She laid her head on my shoulder and began to count, “1 moose, 2 ants, 3 ducks, 4 rabbits, 5 fish, 6 octopus, eleven spiders, 8….”

“No, no baby”, I stopped her mid page, “it’s seven not eleven”. She smiled and said “Ooooh. Okay” then went back to counting from 1. But yet again, we hit seven which had turned into eleven. And again. And again. 40 minutes and 500 7’s and 11’s later, having used every one of my strategies, I tapped out and called Jamie in to start the repetition. They were victorious eventually. For me though, I couldn’t shake the feeling of being stuck.

For all the progress this sweet baby had made, there were still challenges stacking themselves upon us. Every victory met with a new battle. It can feel like we take two steps forward, but forget that everyone else is on the escalator. While other kids are speeding along, here we are stuck on seven.

And to be honest, it can be a daunting place, this world of IEP’s, ASD, SLP, ABS, OT. It seems there is an acronym for every one of the words I hope will give her the best life, and the older Charleigh gets the longer list. As her mother, it is my job to navigate this foreign language of codes, plans, maps. It’s my job to demand answers, services, and to protect her from a world that doesn’t always want to be friends.

But more importantly it’s my job to listen.

When I walk Charleigh home from school, we barely get a word in as children of all ages wave to her from vehicles, yell goodbye across parking lots, and pass us with cheerful hello’s. It seems there’s not a kid from Preschool to Grade 12 that she hasn’t befriended. She beams with pride as she sings me “where the watermelon grow” and just last week she donated the $5 the tooth fairy had left for her first tooth to an older gentleman who needed it more than she did.

When I truly listen to the world, I can see that there’s millions of us who can count to 7, but far less who see all the love, laughter, and beauty in every moment. I can teach her the letters eventually, but kindness and empathy – that’s something she just gets.

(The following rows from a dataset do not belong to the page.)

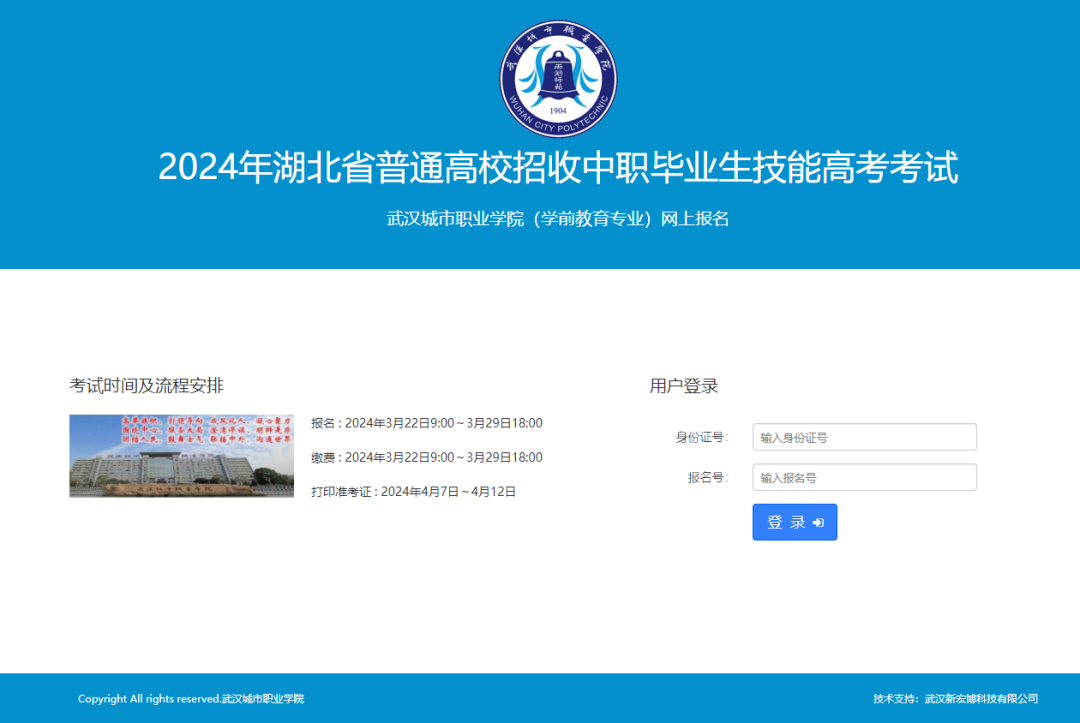Click the 2024年湖北省普通高校 main title

558,167
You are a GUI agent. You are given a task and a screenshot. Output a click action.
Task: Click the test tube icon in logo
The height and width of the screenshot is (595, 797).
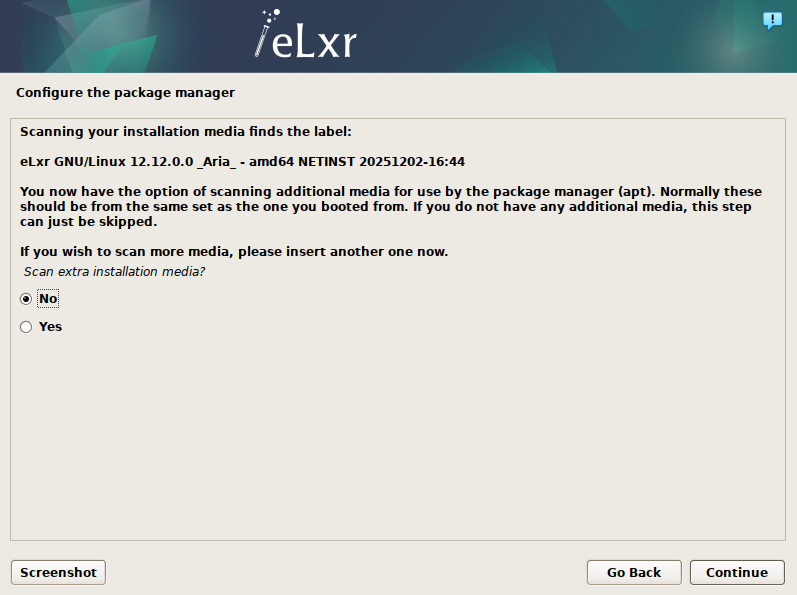[x=262, y=42]
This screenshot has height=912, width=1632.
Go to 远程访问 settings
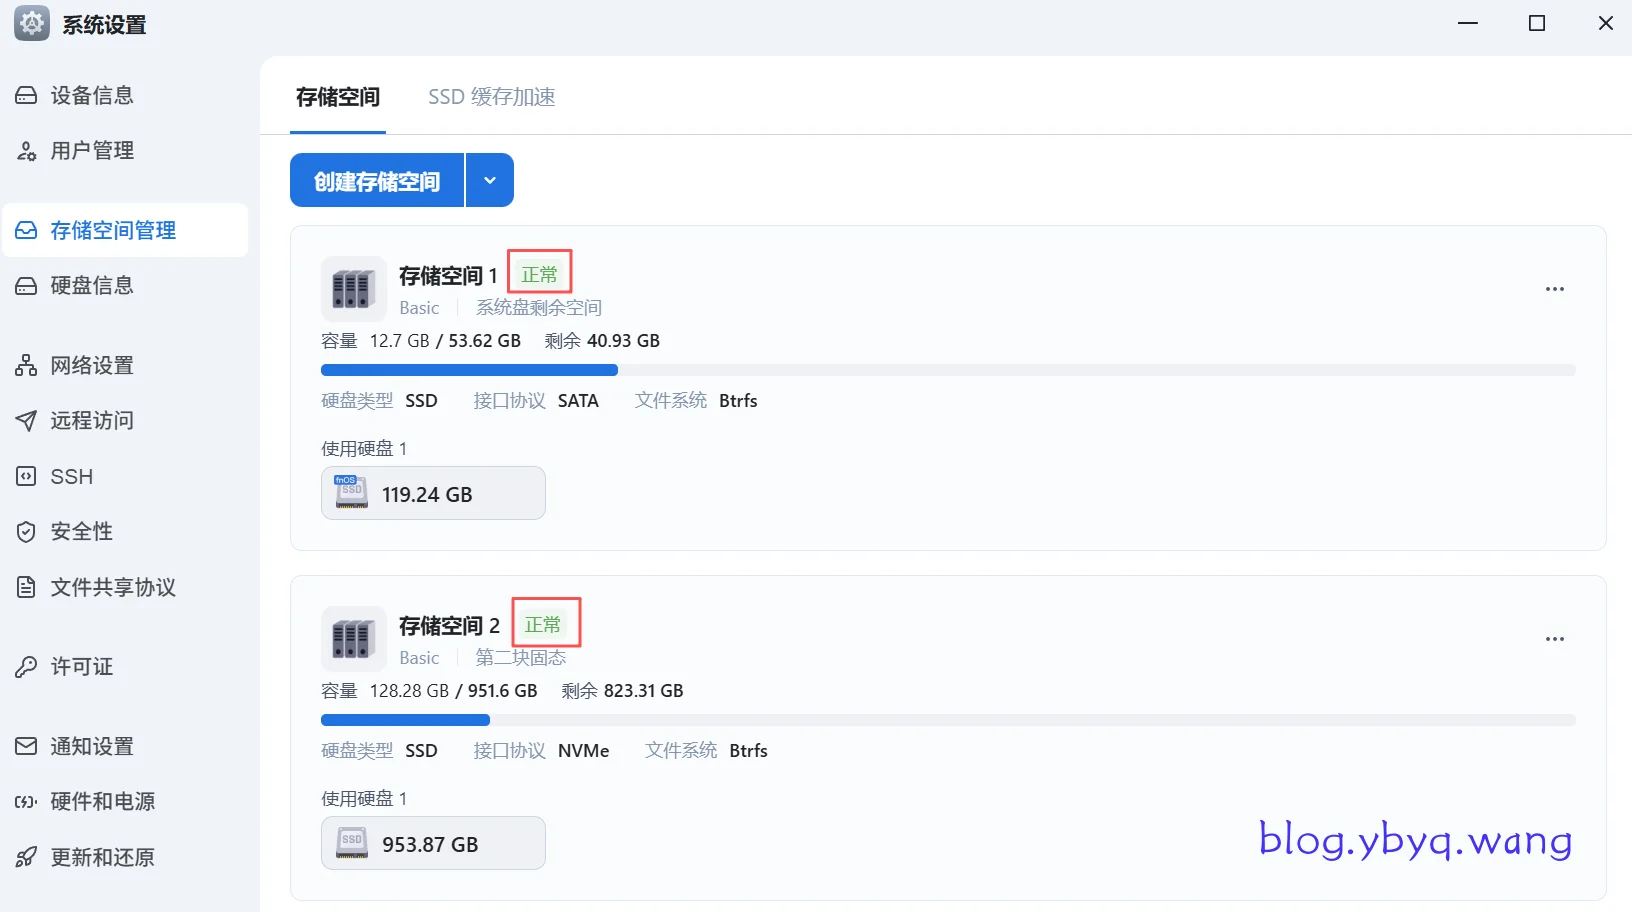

So here we are, a mother who is learning to listen to the things unsaid and a child stuck on seven. As far as numbers go I’ve heard that this is the luckiest place to be, and now that I’m listening – I have to say I agree ♥️

Becoming the Fire…

I’ve never met a mother of a special needs kid whose soul didn’t harbour enough fire to decimate skyscrapers and leave piles of ash where vast forests once stood. You see it in their eyes when they talk about IEP’s and the fight for classroom aids, therapies, and understanding from other parents. You hear it in their voices when they explain their FSCD contracts and the wins and losses they’ve been dealt in that boardroom with case workers who’s hands are tied and whose pay pales in comparison to their workload. You feel it when they talk about their children and how amazing they are with their eyes bright and shiny from the tears they’ll never let you see.

I’m not sure if we’re born with this fire, just waiting to be set ablaze or if like wildfires, we feed off the strength and sparks of fellow women whose fire burns deeply and allows us to ignite our own within.

I do know that the year before and after Charleigh was diagnosed I was soft. I don’t mean that I was emotional (although sometimes I was) or that I was a push-over (I never am) but I believed in diplomacy, that speaking thoughtfully can bring results, and I believed that needs speak for themselves. I attended meetings and appointments and gathered paper after paper to advocate for Charleigh. I teared up at her first PUF meeting when they asked how I was doing with no family support in our area. I sat quietly nodding as they listed the services they recommended we request at her first FCSD appointment.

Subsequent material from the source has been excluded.